Plant of the Week: Bottlebrush Threeawn (Aristida Spiciformis)

Now I know this probably sounds dorky, but I absolutely have favorite grasses! And bottlebrush threeawn (Aristida spiciformis) has to be in my top five. This native species started popping up in a pine flatwoods area after we burned it, and every fall it comes back in greater numbers (so I must be doing something right as a land manager!).

Grasses are often overlooked by people. Often one looks out and sees just one type of grass like St. Augustine or bermuda (a non-native used in sports fields that readily escapes cultivation and displaces natives). However, there are a wealth of grasses out there; it is often hard to tell two species apart and sometimes can only be done using a loop (magnifying glass) and looking at seeds!

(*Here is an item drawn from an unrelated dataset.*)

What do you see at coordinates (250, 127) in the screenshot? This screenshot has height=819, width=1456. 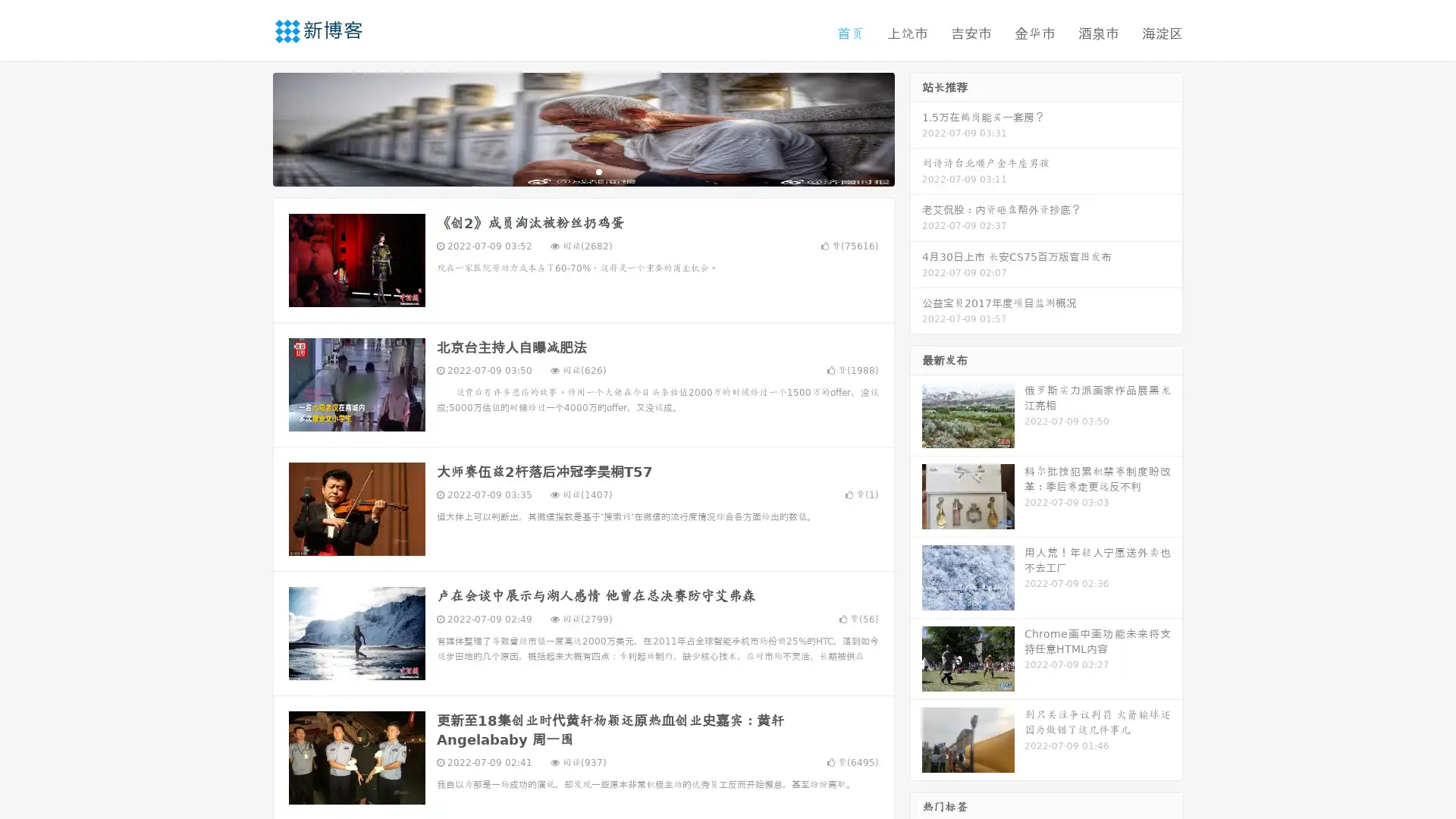 I see `Previous slide` at bounding box center [250, 127].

Native grasses are important for our wildlife though, and there are many beautiful grasses that can be used in landscaping (such as muhly {Muhlenbergia capillaris} and Fakahatchee {Tripsacum dactyloides}).

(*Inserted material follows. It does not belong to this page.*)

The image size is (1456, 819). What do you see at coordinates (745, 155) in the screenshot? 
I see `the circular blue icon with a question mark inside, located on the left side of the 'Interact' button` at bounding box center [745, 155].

Monday, September 19, 2011

Critter of the Week: Black Racer Snake (Coluber constrictor)

 One of the most common snakes I see on Panther Island is the black racer (Coluber constrictor). There are numerous subspecies of this snake throughout the eastern United States. These guys can get pretty long (up to 60 in). They typically have some white under the chin and will be smooth scaled and have large eyes. There is quite a bit of variation within the species though, and they can be mistaken for other species of larger snakes in the area. Behavior is a great way to identify this snake. Most snakes will freeze, but these guys will often "race" away when they feel threatened; but don't be fooled, when cornered they will stand their ground and attempt to strike. Young racers do not look like adults; instead they are often tan or greyish with a series of brown or reddish blotches that run down the middle of their backs. And their eyes are typically larger and bodies more slender than most young snakes. Once about 12 inches they will lose their juvenile coloring.

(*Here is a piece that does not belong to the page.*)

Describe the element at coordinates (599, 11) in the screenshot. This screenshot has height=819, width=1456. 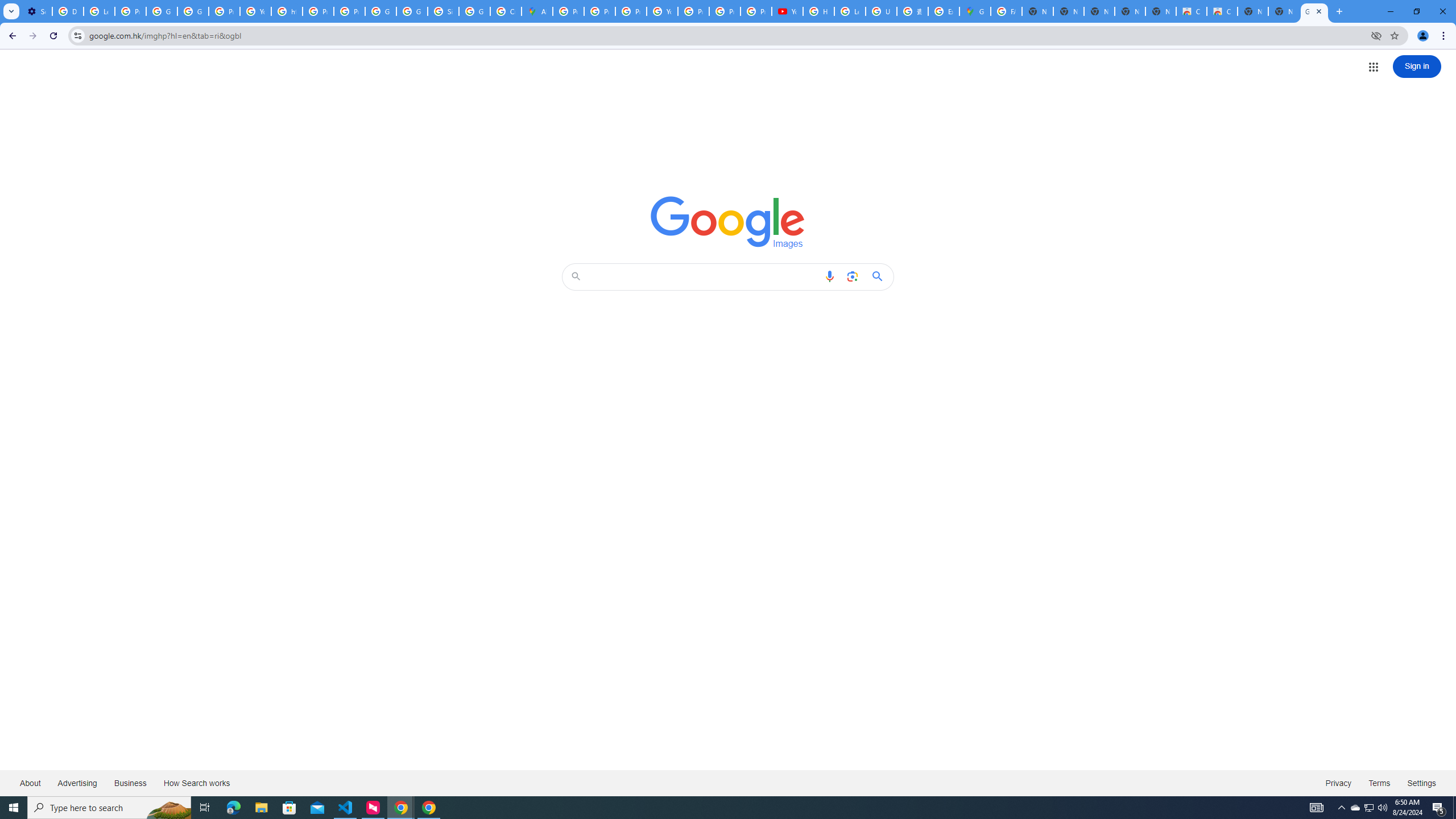
I see `'Privacy Help Center - Policies Help'` at that location.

 Black racers can be found in a variety of habitats.They are opportunistic predators; in Florida, they feed on frogs, lizards, and other snakes (along with rodents, birds, eggs, etc). I found the snake in the photo to the left by following the sound of it rapidly moving its tail in the leaf litter! I thought I was on the trail of a rattlesnake when I saw this racer consuming another snake. They are not constrictors; instead they bite their prey and hold them down against the ground until it stops moving, and then prey is consumed while alive. While primarily terrestrial, as seen in the top photo, they are quite adept at climbing vegetation. Breeding occurs from March through June. Females will lay 6-20 eggs during the summer (May through August), and the newborns are a mere 6-9 inches long.

The photo above was taken on the fringe of a cypress forest (using a telephoto lens). This black racer is getting ready to shed (a process known as ecdysis)! Note its opaque eye...sign of shedding. This milky coloring is actually the result of the eye cap (a specially adapted scale that covers the eye) being loosened up in order to be shed along with the rest of the skin.

Tuesday, September 13, 2011

Critter of the Week: Northern Rough-winged swallow (Stelgidopteryx serripennis)

 One of my favorite things to watch is birds coming in to take a drink. Today was a rare treat as I was able to watch some northern rough-winged swallows (Stelgidopteryx serripennis)! Named for the rough edges of their outermost wing feathers, these guys are summer residents of the northern United States and Canada and migrate south for the winter to Central America.
The habitat of these aerial acrobatics includes lakes, rivers, ponds, etc. They forage almost exclusively on aerial insects...usually capturing its prey close to the ground or water's surface.This species is more solitary than other swallows and doesn't nest in large colonies like those of the bank swallow. They do nest in burrows or cavities, often times made by other critters (but they can dig their own)...or in one case inside a Civil War cannon! They nest in late May and June, and their clutches are typically 4-8 eggs. Interestingly, Steglidopteryx means "scraper wing" in Greek while serripennis means "saw feather" in Latin.